佐々木敦が述べるように作品が常に作者を超えたところに存在しているとしても、作者は社会に見捨てられないために自己の作品が社会でいかに機能しうるかを想定するべきだ。それは知性と熱意ある読者に対する真心か、自己批判に対する恐怖が抱える強迫性から逃れるためか、あるいは大澤聡の言う「書き進める快楽」のためか。いずれにしても、批評家の仕事が批評であるならば批評家には自身の文章が社会に放たれる前に自ら批評する試みが求められるだろう。当課題の前文で東浩紀が語っているように、自己批評のない批評家は必ず堕落する。タフな読者の読解に耐える批評を書こうとするならば、徹底した自己批評が求められるのだ。予期した仮想他者との対話を通じた他者の視線の先取りによって、批判的目線に耐えうるタフな批評を書くことができる。では批評家は常に仮想自己により一秒前の自己を批評しつづけるべきなのだろうか。
* * * * *
批評再生塾第一期15回において大澤聡が提示した課題のテーマは「対話の批評、批評の対話」であった。上北千明の批評では、猫と上北との対話という形式のなかで、両者から投げかけられる質問とその回答そして両者の語りが交錯し、上北自身の心情や願望が表出している。
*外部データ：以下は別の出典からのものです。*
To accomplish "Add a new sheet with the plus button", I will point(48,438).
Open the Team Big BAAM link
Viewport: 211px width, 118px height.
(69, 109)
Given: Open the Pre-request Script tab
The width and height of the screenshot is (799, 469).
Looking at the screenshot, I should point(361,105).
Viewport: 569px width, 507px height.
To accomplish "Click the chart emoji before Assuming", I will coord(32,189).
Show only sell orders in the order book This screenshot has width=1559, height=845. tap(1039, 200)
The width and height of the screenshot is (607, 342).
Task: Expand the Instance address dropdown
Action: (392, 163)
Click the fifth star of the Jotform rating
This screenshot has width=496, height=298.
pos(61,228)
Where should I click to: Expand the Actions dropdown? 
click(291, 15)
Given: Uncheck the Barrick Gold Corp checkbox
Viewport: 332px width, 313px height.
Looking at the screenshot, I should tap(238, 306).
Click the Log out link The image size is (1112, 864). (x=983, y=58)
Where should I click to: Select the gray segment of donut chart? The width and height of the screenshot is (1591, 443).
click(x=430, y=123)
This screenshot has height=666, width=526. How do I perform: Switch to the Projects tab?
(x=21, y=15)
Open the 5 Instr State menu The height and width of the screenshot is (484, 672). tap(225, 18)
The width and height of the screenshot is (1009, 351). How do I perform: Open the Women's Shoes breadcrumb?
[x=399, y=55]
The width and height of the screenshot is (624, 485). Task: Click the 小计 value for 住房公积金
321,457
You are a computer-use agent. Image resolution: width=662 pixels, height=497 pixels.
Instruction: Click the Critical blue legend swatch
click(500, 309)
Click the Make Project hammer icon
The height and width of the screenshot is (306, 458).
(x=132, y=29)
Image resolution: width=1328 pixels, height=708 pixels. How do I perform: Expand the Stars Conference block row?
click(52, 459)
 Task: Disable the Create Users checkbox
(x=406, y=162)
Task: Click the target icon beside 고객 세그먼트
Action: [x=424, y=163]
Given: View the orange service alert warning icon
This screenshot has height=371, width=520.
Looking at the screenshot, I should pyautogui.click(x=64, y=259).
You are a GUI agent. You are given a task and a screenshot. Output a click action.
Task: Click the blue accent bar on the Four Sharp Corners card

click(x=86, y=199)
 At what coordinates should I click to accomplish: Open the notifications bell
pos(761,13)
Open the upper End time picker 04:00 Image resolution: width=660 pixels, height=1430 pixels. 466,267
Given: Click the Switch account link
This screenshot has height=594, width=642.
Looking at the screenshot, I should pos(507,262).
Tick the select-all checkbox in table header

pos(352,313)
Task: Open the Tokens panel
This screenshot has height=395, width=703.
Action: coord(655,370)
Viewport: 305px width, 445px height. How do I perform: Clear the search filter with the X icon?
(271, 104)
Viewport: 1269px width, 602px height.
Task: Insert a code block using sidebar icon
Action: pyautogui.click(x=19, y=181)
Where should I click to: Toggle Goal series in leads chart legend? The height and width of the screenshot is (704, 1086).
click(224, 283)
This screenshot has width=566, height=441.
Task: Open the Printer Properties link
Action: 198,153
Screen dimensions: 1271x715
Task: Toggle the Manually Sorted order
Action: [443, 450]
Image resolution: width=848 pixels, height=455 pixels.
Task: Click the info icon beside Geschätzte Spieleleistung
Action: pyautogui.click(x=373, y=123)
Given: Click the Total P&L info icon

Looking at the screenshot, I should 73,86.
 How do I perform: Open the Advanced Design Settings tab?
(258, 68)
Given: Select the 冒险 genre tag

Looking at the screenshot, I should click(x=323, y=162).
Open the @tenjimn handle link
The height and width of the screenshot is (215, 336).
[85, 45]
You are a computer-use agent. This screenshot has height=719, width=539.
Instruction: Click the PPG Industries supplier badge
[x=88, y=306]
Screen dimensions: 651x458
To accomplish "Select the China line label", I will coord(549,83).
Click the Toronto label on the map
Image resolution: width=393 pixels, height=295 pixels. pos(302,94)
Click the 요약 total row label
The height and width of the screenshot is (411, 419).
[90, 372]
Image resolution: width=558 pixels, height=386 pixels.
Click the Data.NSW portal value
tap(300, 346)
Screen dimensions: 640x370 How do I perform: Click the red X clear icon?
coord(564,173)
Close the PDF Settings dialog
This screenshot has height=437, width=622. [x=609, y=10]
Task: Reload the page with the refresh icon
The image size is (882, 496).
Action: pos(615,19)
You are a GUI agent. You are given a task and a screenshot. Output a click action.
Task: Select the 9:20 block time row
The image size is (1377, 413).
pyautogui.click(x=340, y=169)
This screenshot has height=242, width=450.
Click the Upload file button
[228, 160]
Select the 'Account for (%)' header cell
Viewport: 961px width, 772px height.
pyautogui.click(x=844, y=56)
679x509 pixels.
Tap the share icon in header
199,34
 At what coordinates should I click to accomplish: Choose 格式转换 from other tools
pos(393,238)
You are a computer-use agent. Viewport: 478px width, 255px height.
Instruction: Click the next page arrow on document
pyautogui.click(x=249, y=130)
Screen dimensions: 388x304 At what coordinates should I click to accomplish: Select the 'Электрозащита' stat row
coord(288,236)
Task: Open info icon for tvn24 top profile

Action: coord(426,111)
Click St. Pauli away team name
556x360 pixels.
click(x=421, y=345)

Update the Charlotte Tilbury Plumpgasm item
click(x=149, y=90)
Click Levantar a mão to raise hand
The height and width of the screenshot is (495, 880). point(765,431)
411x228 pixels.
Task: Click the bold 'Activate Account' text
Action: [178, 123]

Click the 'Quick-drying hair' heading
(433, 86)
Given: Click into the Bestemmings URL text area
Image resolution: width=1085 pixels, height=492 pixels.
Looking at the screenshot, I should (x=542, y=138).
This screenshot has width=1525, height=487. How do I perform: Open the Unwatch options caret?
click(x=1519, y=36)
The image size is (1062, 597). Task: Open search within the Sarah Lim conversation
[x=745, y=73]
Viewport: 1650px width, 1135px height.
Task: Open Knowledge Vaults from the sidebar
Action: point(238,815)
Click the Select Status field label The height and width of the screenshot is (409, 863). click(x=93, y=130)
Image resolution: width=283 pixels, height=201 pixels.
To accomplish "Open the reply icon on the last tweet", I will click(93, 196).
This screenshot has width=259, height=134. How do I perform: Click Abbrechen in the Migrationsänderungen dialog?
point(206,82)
猫が話すというフィクション的な表層の下に存在する、自己批評のために設けた理性ある仮想他者としての猫と批評対象となる自身を対置されていることをここで強調したい。
猫:一生をかけて一つの問いに取り組むのが批評家なんだという言い方を柄谷行人はするけれど、そこに東浩紀という批評家の固有の問いがあるのかもしれないね。せっかくだから、きみが批評を書く理由も聞いてみようか。
えっと……正直、あまり良い答えは思いつけそうにないです。再生塾もそろそろ終わるわけで、その後のことを考えなきゃとは思っていますが。
猫:すぐに答えを出す必要はないさ。大澤聡の課題にあるように、「書き進める悦楽」があるうちはそれを楽しめばいい。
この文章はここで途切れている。